Von den fotografischen Merkmalen spielt die Kamera allerdings in der Oberliga und bietet ein Magnesium Gehäuse und Spritzwasserschutz. Die Wechsel Objektive sind alle viel kleiner und leichter als in der APS-C oder gar Vollformat Klasse. Eine komplette Ausrüstung mit drei bis vier Objektiven und Systemblitz findet in einem relativ kleinen Foto Rucksack Platz. Selbst für Reise Reporter eine gute und kostengünstige Wahl.

Foto Tipps für die Reise

Einerseits sollte die Foto Ausrüstung für die Reise leicht und klein sein, aber andererseits möchte man doch eine Abbildungs-Qualität erreichen die besser als Fotos vom Smartphone sind. Also gelingt es mit oben genannten Kameras einen Kompromiss zu finden.

 

Zwei bis drei Objektive dazu, ein kleines Reisestativ und ein kleiner Systemblitz für alle Fälle. Auch kleine Reflektoren machen vom Gewicht her nicht viel aus. Wichtig sind dann noch die kleinen Zubehör Teile wir Graufilter, Zusatz-Akkus und Speicherkarten. Eine dazu passende Tasche bzw. ein Rucksack, um das Gewicht gleich verteilt auf den Schultern zu tragen, hat für den eigenen Rücken gesundheitliche Vorteile. Um die Ausrüstung vor Diebstahl oder gar Raub zu schützen kann der Rucksack im Design auch völlig neutral sein.

 

Es zahlt sich auf jeden Fall aus, schon vor der Reise ungefähr zu wissen, welche Foto Motive man vorfinden wird. Dazu helfen Reiseführer und Bücher von den Reisezielen.
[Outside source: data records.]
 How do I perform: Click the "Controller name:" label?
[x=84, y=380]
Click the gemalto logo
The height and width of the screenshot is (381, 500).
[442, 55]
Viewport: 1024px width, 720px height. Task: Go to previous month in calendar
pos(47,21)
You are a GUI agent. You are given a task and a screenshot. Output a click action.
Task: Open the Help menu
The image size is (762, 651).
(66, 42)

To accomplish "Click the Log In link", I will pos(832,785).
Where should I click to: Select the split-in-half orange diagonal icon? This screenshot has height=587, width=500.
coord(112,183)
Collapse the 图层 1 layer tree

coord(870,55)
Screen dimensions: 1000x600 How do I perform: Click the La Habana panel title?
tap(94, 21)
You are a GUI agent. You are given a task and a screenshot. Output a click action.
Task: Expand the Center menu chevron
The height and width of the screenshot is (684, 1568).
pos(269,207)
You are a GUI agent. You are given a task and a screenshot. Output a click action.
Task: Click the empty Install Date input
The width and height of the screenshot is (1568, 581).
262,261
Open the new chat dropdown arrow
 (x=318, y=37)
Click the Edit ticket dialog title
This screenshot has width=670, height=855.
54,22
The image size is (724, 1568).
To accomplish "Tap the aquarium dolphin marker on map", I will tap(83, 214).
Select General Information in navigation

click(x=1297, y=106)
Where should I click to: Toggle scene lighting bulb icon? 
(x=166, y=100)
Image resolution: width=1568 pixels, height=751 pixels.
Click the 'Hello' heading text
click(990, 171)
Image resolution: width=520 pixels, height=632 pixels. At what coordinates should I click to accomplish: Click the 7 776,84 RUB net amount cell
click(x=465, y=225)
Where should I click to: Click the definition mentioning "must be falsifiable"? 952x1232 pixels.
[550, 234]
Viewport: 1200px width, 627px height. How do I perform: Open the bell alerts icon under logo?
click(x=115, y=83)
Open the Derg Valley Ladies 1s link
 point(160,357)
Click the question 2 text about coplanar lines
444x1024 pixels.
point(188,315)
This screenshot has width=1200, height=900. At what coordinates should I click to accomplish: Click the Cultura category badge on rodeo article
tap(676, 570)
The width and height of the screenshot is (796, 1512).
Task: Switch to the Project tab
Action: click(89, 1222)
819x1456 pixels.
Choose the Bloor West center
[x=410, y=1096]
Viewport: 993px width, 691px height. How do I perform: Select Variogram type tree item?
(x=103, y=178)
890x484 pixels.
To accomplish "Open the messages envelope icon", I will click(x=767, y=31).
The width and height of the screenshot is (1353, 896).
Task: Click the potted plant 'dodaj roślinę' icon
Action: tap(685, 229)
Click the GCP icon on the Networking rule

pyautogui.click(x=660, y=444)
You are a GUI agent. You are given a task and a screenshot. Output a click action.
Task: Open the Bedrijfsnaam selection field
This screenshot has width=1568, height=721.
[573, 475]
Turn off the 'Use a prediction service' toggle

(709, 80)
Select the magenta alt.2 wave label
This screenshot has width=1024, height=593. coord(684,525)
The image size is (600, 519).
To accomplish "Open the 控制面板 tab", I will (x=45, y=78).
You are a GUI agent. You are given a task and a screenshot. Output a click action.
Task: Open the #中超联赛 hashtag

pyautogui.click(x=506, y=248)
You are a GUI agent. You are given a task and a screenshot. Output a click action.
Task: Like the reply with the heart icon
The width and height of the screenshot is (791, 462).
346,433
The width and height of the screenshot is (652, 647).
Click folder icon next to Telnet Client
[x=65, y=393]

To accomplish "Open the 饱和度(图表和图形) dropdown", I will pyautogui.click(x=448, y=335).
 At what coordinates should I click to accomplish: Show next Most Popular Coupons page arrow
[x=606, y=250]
Vor Ort sollte man sich mal Zeit nehmen und eventuell ein Motiv noch einmal aufzusuchen, wenn die Tageszeit vom Licht überhaupt nicht passen sollte. Professionelle Fotografen lassen sich viel Zeit für den Bildschnitt, die richtige Perspektive und das optimale Licht, bevor sie den Auslöser drücken. Dadurch wirken oft unscheinbare Motive dann sehr interessant. So wird zum Beispiel ein alter Autoreifen auf der Straße zum spannenden Motiv.

 

Übrigens gibt es kein falsches Wetter, sondern nur die falsche Kleidung. Das gilt für Sommer und Winter, aber auch für die Berge und Meer. Fast wichtiger als die Foto Ausrüstung ist das richtige Schuhwerk und Schutz vor Sonne und Niederschlag. Wenn das nicht passt verliert man die Lust zum Fotografieren. Vor allem wenn man in der Landschaft unterwegs ist benötigt man in vielen Fällen auch genug Fitness, die vor der Reise aufgebaut werden muss.

 

Zuletzt bitte auch an die Verpflegung und Wasser denken, damit gute Fotos gelingen und wir lange Zeit Spaß beim fotografieren haben.

 

Eine kleine Sammlung an Kategorien von Motiven sollte man schon im Kopf haben, bevor man los geht. Landschaften mit Weitwinkel Objektiven, Details mit Tele Brennweiten und eventuell auch Nahaufnahmen mit Makro Objektiven sollte man abwechselnd aufnehmen, um später eine spannende Foto Story daraus basteln zu können.

 

Fertig ist der Reise Bericht erst dann wenn man eine Multimedia Show oder ein Fotobuch daraus produziert hat.